The fifth column
During the Spanish civil war, the nationalists had 4 columns of troops attacking Madrid. Their leader broadcast that these troops were helped by a fifth column inside the besieged city. So it is with with IT systems. Every company regards the customers, or non-employees as "the enemy" so far as computer and financial security is concerned, but few take any heed of the underpaid, over-screwed (and not in a good way) people who daily, have access to all the revenue and orders that flow in or out of the company. Be it a financial trader, bank, plumber or local authority. Consequently, almost all security measures are outward-facing and few are designed to slow down the operator/programmer/sysadmin with the root password and the balls to use it.

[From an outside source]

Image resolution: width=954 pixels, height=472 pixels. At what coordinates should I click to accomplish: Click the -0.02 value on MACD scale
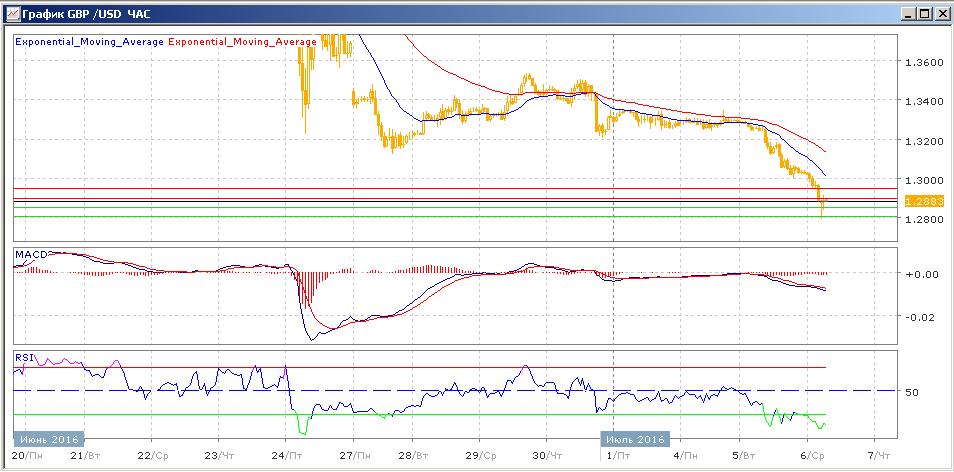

Even fewer of the internal security measures are ever tested - for the simple reason that they'd almost all be found to be completely ineffectual against an internal attack from someone who knew what they were doing.
And when a discrepancy is discovered, the only place the investigators would look is at the audit trail, on the presumption that the trail, itself, is uncompromised: not a valid assumption against "root" and someone with a well thought out plan. [Although in fairness, there are lots of cases where computer staff have been caught, some even nicked. Generally these are the result of rushed or faulty frauds caused by unexpected opportunistic situations that didn't allow time to plan the crime properly. When doing Unix support I occasionally found myself being "parachuted" into a major credit card/finance company's machine room, logged into root and my "overseer" saying "... be back in half an hour"]
So why don't you hear about rogue sys-admins, who lose their companies millions, or billions? or end up spending their autumn years in the Carribean? Simple: Not because the dishonest ones aren't getting their (unfair) share, but because they've been able to shift the blame onto some "rogue" trader, somewhere.